[DIRECTIONS FOR THIS TASK]
Return, word for word, the stretch of the Augustine post from "A Sweet (and" through "of their bodies.".

[TEXT UNDER STUDY]
A Sweet (and Stinky) Song…

by Travis Pickell

"Excuse me... Oh my, I am so embarrassed!" - St. Augustine

This week in my Augustine class we are focusing on Augustine’s mature view on the relationship between the human will, human desires, and the body (in particular his views on sex and marriage). In short, Augustine’s account of the fall of Adam and Eve in Paradise goes something like this: Adam and Eve were in the garden and they had everything they needed. They were completely obedient to God, and as a result their souls were rightly ordered (loving the most lovable things) and their bodies were rightly ordered (in subjection to their souls). What this presumably means is that they had complete control of their desires, and they also had complete control of their bodies.

Then something bad happened. Adam and Eve ate the forbidden apple, broke the command of God. Not only did they break the command, but their act “was a despising of the authority of God” [Civ. Dei. XIV, 15]. They wanted independence from God, they wanted to re-order their loves and desires and act accordingly. Therefore, as a punishment, God said, “Go for it! But don’t say I didn’t warn you beforehand.”

As a result, humankind “who by keeping the commandments should have been spiritual even in his flesh, became fleshly even in his spirit; and as in his pride he had sought to be his own satisfaction, God in His justice abandoned him to himself, not to live in the absolute independence he affected, but instead of the liberty he desired, to live dissatisfied with himself in a hard and miserable bondage to him to who by sinning he had yielded himself” (i.e. Satan) [Civ. Dei. XIV. 15.]

The result of sin was a disordering and a dis-integraging of the human–or in Augustine’s words “what else is man’s misery but his own disobedience to himself… our flesh, which was subjected to us, now torments us by insubordination” [Civ. Dei. XIV. 15].

So what does all this have to do with sex and marriage? Whereas before the fall, according to Augustine, men and women would be moved to marital bliss (if you know what I mean) simply by as an act of the will (similar to moving your hand to turn on a light), now they have lost control of that faculty. “Even those who delight in this pleasure are not moved to it at their own will… but sometimes this lust importunes them in spite of themselves, and sometimes fails them when they desire to feel it, so that though  lust rages in the mind, it stirs not in the body” [Civ. Dei. XIV. 16.] (it happens to the best of ’em). This is the basis for Adam and Eve’s “shame” in Genesis 3. It was not simply nakedness or sexuality that was shameful, those things were created good by God and are to be appreciated. Augustine knew this. Therefore, for him, instead, they were “ashamed of the disobedience of their own flesh, which witnessed to their disobedience while it punished it” [Civ. Dei. XIV. 17.].

[DATA UNDER STUDY]
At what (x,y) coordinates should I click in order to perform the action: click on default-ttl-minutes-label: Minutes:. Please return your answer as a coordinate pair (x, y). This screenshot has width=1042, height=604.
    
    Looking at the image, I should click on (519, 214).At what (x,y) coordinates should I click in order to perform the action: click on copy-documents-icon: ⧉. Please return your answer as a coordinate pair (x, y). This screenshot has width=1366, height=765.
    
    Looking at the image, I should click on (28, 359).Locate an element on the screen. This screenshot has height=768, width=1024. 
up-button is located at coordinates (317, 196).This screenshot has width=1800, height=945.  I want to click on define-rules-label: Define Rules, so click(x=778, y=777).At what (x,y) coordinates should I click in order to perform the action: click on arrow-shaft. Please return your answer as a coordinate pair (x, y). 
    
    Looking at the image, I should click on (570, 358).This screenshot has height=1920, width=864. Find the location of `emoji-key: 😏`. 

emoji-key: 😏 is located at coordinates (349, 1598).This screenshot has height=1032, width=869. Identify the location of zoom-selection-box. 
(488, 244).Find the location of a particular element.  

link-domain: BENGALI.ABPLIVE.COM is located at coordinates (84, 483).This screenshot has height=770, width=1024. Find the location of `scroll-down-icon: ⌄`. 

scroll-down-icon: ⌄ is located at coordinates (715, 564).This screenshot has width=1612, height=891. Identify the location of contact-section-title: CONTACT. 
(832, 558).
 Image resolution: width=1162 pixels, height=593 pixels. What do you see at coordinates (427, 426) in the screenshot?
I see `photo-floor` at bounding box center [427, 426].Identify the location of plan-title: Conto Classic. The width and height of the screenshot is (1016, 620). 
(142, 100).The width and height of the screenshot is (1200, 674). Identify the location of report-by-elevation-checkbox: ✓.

[WORKED SOLUTION]
A Sweet (and Stinky) Song…

by Travis Pickell

"Excuse me... Oh my, I am so embarrassed!" - St. Augustine

This week in my Augustine class we are focusing on Augustine’s mature view on the relationship between the human will, human desires, and the body (in particular his views on sex and marriage). In short, Augustine’s account of the fall of Adam and Eve in Paradise goes something like this: Adam and Eve were in the garden and they had everything they needed. They were completely obedient to God, and as a result their souls were rightly ordered (loving the most lovable things) and their bodies were rightly ordered (in subjection to their souls). What this presumably means is that they had complete control of their desires, and they also had complete control of their bodies.